Août 2005 Par Véronique JANZYK Lu pour vous

Psychanalyste français responsable d’une Unité de soins spécialisée dans la dépression, La Belle Etoile dans le Jura, Moussa Nabati livre aux Editions Fayard ses constats sur celle qu’il ne nomme pas «maladie» mais «chance de guérir le Moi». Avec, à la clé, des portraits de patientes.
Selon Moussa Nabati, les femmes, deux fois plus nombreuses que les hommes dans sa patientèle, surmontent mieux leur dépression. Elles expriment davantage leur ressenti et une demande d’aide. «Les femmes acceptent mieux le manque, explique-t-il. Elles connaissent tôt la perte dans leur vie. Les règles, c’est de ce registre-là. Avoir un enfant aussi, c’est être dans la séparation.» Un autre exemple où femmes et hommes se montrent différents dans l’épreuve? «Une femme frigide va en souffrir mais continuer à se sentir femme. Un homme impuissant, lui, peut en arriver au suicide. D’ailleurs, ce personnage fondateur de la Vierge Marie, ce n’est pas un hasard. On peut être une femme et ce sans homme. »

Culpabilité et expiation

A la dépression réactionnelle, Moussa Nabati préfère l’idée de la culpabilité des innocents et de l’expiation. Explications: «On va trouver de la culpabilité chez ceux et celles qui ont vécu des difficultés, un traumatisme dans l’enfance. Ils se disent, cela peut être inconscient, que s’ils avaient été plus aimables leur sort aurait été différent. Ce seront des êtres gentils, serviables, trop. Comme s’ils rejouaient toujours la possibilité de se refaire aimer. Leur agressivité est muselée. Je parle de cette saine agressivité qui permet de cultiver son identité, de ne pas être dans la fusion dans le désir d’autrui.» Quant au mécanisme d’expiation qui s’active, il mène à échouer dans des projets, à prendre mal soin de soi. A être boulimique, à présenter des comportements à risque, à fuir dans le travail.
En guise de traitement, Moussa Nabati propose un vrai retour sur soi (même si des médicaments peuvent être nécessaires). Il en appelle à une prise de conscience chez tous les soignants susceptibles d’intervenir autour de la personne déprimée : « Certains devraient réaliser que, chez eux aussi, une culpabilité se manifeste, qui conduit à vouloir faire le bien d’autrui à tout prix. La culpabilité n’est donc pas que négative… »

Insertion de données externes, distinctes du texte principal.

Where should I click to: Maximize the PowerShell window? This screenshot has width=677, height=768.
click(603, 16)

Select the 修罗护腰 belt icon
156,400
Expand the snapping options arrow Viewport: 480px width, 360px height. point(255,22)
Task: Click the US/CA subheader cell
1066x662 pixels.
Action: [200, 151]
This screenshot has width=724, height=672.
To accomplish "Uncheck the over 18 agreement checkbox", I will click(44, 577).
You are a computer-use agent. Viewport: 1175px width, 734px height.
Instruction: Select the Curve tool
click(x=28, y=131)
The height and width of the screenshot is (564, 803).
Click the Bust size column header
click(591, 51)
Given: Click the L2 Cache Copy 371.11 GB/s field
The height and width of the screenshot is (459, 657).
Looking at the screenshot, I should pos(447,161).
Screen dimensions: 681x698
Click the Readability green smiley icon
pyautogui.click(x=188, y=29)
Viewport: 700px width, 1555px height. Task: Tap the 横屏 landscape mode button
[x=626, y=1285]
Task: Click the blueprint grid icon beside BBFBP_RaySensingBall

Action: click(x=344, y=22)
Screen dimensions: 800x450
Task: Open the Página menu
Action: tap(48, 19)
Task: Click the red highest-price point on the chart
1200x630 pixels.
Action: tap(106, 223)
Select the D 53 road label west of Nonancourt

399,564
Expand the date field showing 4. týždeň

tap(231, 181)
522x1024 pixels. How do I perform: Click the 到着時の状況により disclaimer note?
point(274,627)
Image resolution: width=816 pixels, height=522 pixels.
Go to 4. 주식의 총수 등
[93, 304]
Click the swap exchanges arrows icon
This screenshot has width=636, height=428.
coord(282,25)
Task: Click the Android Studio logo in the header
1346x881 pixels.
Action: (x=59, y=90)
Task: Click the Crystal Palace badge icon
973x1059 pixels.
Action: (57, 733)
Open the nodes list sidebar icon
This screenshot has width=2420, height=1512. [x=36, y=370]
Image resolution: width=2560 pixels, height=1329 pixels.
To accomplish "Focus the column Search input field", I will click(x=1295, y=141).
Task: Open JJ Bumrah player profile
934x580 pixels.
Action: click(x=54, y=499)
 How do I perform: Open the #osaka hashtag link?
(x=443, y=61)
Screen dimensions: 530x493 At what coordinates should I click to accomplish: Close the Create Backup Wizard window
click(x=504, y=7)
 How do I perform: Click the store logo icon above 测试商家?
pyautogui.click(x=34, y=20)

Société déculpabilisatrice

Notre société brimerait l’expression de la culpabilité, chemin nécessaire vers la déculpabilisation et l’épanouissement : « Le droit à l’IVG, à vivre son homosexualité est important. Mais une femme qui a vécu un avortement est une femme qui n’a pas pu mener une grossesse à terme. Un tel impouvoir mène à la culpabilité. Etre homosexuel, c’est aussi un deuil à faire, celui de l’enfantement. Notre société bloque l’expression émotionnelle relative à cette culpabilité. Je ne connais pas, sous couvert de déculpabilisation, de société plus répressive que la nôtre. La vraie déculpabilisation, c’est quand on peut assumer sa culpabilité.’
V.J.
Moussa Nabati, La dépression, Editions Fayard.